- THE DATA -

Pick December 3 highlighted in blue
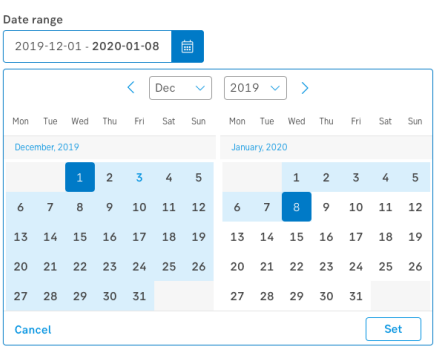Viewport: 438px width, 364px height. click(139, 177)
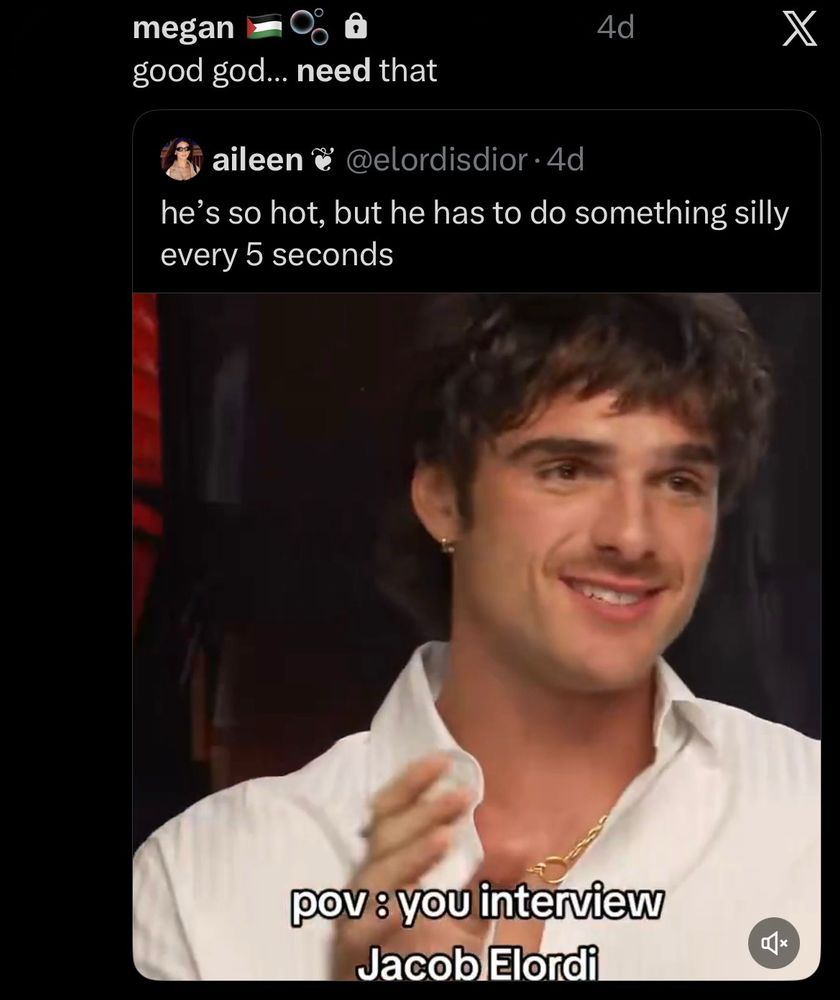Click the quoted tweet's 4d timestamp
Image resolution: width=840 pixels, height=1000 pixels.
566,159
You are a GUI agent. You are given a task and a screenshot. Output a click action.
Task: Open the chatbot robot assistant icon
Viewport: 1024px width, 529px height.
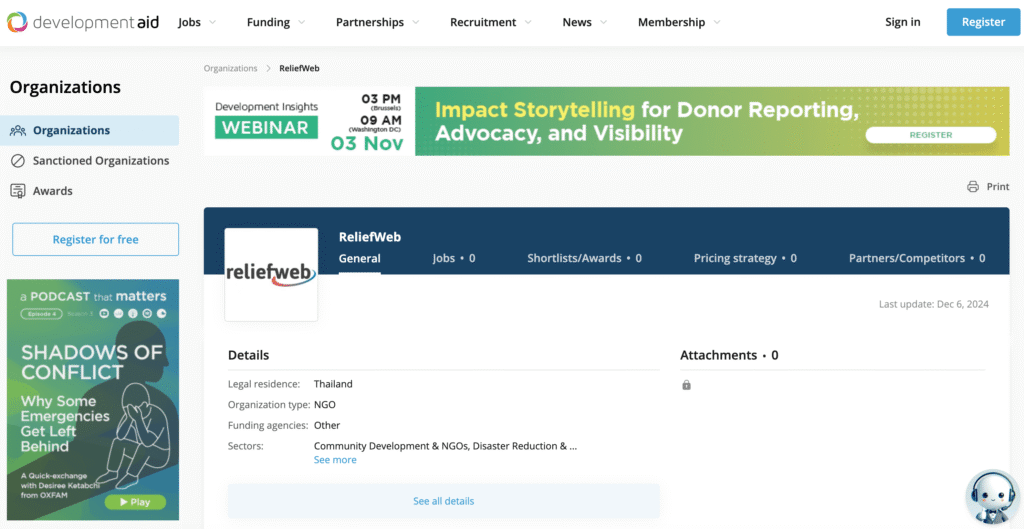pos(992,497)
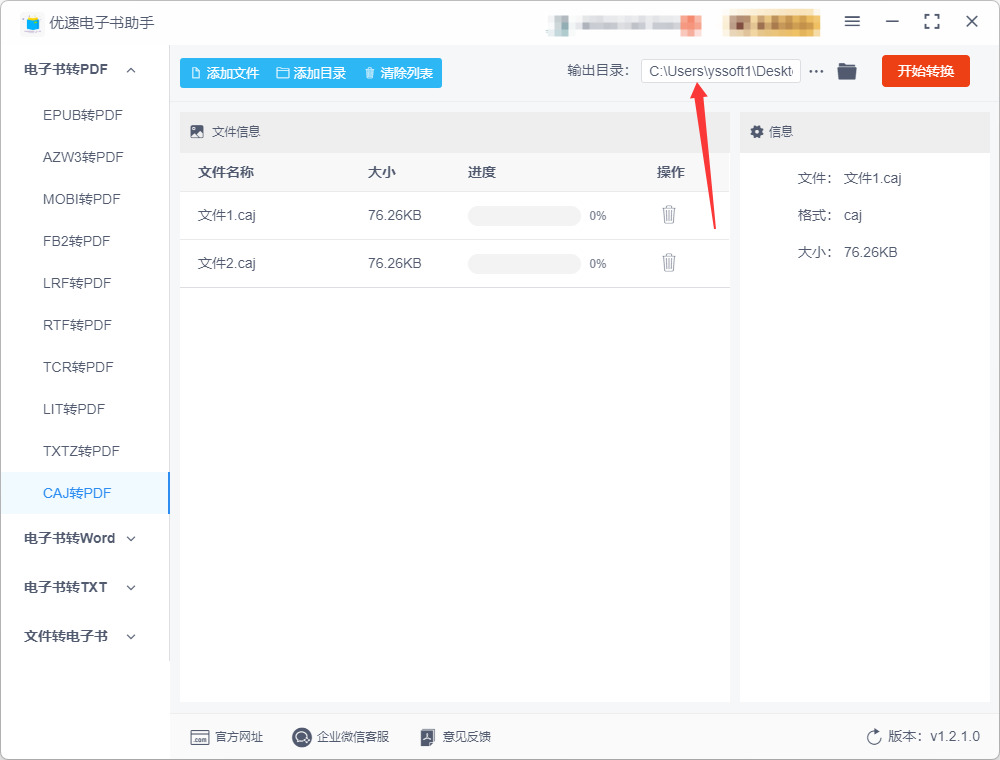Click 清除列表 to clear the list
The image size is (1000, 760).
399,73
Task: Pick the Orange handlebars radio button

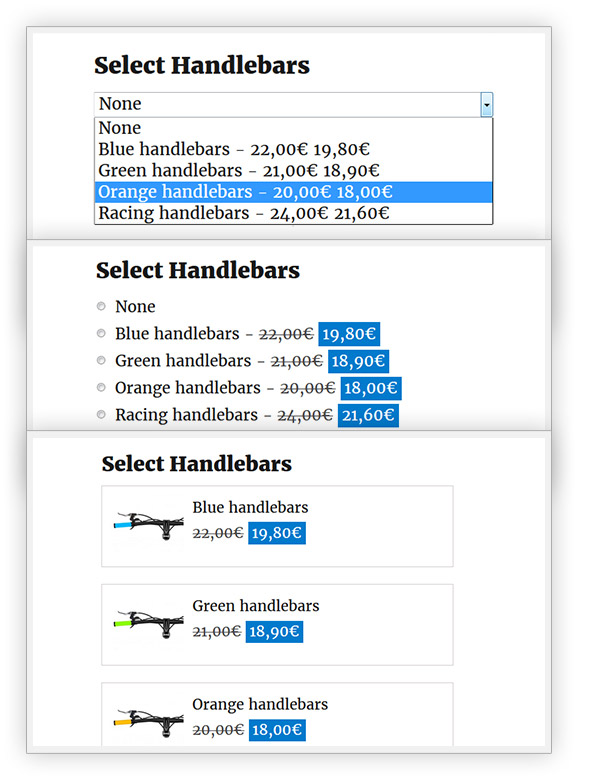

- WRITTEN EXERCISE -
Update the records by swapping every "radio button" for "option button" and changing nothing else. Leave the pictures out of your answer.

- FINAL ANSWER -
Pick December 3 highlighted in blue
Viewport: 438px width, 364px height. click(139, 177)
Click the quoted tweet's 4d timestamp
Image resolution: width=840 pixels, height=1000 pixels.
566,159
You are a GUI agent. You are given a task and a screenshot. Output a click action.
Task: Open the chatbot robot assistant icon
Viewport: 1024px width, 529px height.
pos(992,497)
Click 清除列表 to clear the list
The image size is (1000, 760).
399,73
Task: Pick the Orange handlebars option button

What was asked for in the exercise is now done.